Coma nadal w trasie i znów na Śląsku. Po koncertach w Katowicach i Siemianowicach Śląskich muzycy zawitali w piątek 12 kwietnia do zabrzańskiego CK Wiatraka. Jako support wystąpił zespół Insekt. Zapraszamy do obejrzenia galerii zdjęć z tego wydarzenia.
Śląska publiczność chyba wyjątkowo Comę kocha, bo mimo częstych wizyt w naszym regionie na koncertach zawsze są tłumy fanów. Nie inaczej było w CK Wiatraku. Koncert, jak to ostatnio bywa zaczął się od utworu "ORH+". Piosenek z "Czerwonego Albumu" było zresztą tego wieczoru więcej. Usłyszeliśmy m. in. fantastyczną koncertowo "Angelę", "Rudego" i "Na pół". Miłą niespodzianką z pewnością były "Rainy song", "Keep the peace" i "Poisonous plants" czyli anglojęzyczne wersje "Deszczowej piosenki", "Trujących roślin" i "Białych krów".
Poza tym podczas koncertu zabrzmiały "Święta" i "Wojna", niezwykle przejmujący w wersji live "Parapet" i absolutnie energetyczny "System".Nie mogło zabraknąć koncertowych petard czyli "Skaczemy" i "Transfuzji" oraz pierwszego przeboju Comy - "Spadam". Aby tradycji stało się zadość wywołani na bis muzycy zagrali nieśmiertelne i niezmiennie wywołujące dreszcz emocji "Sto tysięcy jednakowych miast", "Los, cebula i krokodyle łzy" oraz na finał "Jutro".

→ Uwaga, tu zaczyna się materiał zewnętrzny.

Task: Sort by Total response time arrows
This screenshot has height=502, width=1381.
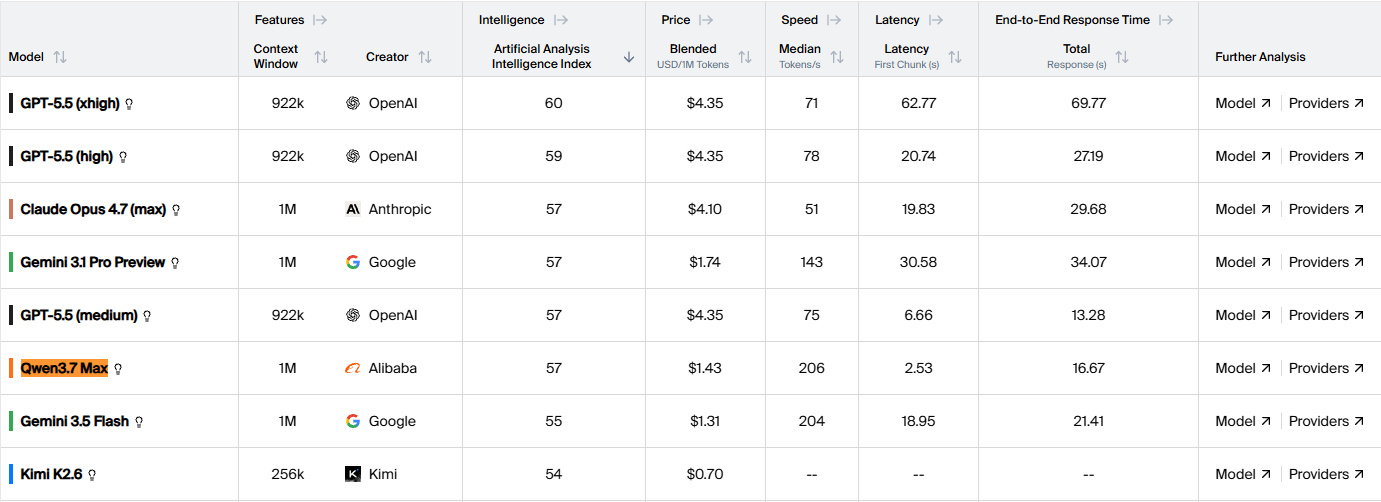Action: click(1122, 57)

Koncert był udany i dostarczył chyba obu stronom sporej dawki satysfakcji i pozytywnej energii. Muzycy byli wyluzowani i dało się to odczuć w fantastycznej warstwie dźwiękowej koncertu. Słuchanie popisów instrumentalnych Dominika Witczaka czy Rafała Matuszaka było po prostu czystą przyjemnością. Fani, których Comie mógłby pozazdrościć chyba każdy polski wykonawca podczas całego koncertu reagowali entuzjastycznie i właściwie jedyne, do czego można mieć uwagi, to powtarzalna setlista. Jeśli ktoś regularnie bywa na koncertach Comy może się czuć lekko znużony ciągle tym samym zestawem piosenek. Miejmy nadzieję, że podczas rozpoczynającego się niedługo sezonu plenerowego zespół zaprezentuje zupełnie nową setlistę, na której znajdą się dawno nie słyszane, a gorąco przez fanów oczekiwane na koncertach utwory. W końcu jest z czego wybierać!